Optimization Target Regime Potential Gain
GPU-resident mode LEO Eliminate 90% transfer overhead
Optimize SDP4 branch reduction GEO 1.5-2x improvement possible
Half-precision for LEO LEO 2x throughput (if accuracy acceptable)
CPU parallelism (rayon) GEO 4-8x with multi-core CPU
Hybrid CPU+GPU Mixed Process LEO on GPU, GEO on CPU

Conclusion

The benchmark reveals that:

  1. LEO propagation is GPU's sweet spot with 83x speedup
  2. GEO propagation barely benefits from GPU parallelism (1.6x)
  3. Two-kernel optimization is critical for mixed workloads
  4. Transfer overhead dominates for fast operations (LEO)

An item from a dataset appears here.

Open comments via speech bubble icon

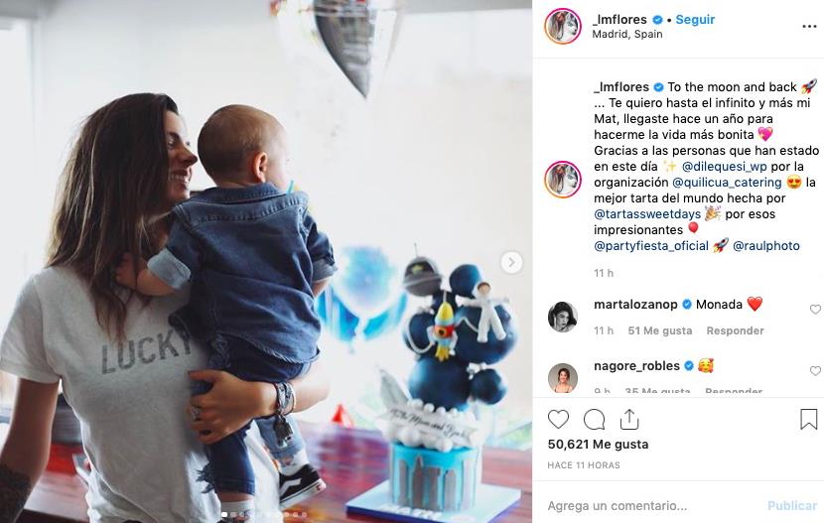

The implementation successfully addresses mixed-constellation performance through intelligent partitioning, achieving 3.5x speedup despite the GEO bottleneck. For LEO-only workloads, the GPU provides transformative performance (83x), while GEO-only workloads may be better served by CPU parallelism.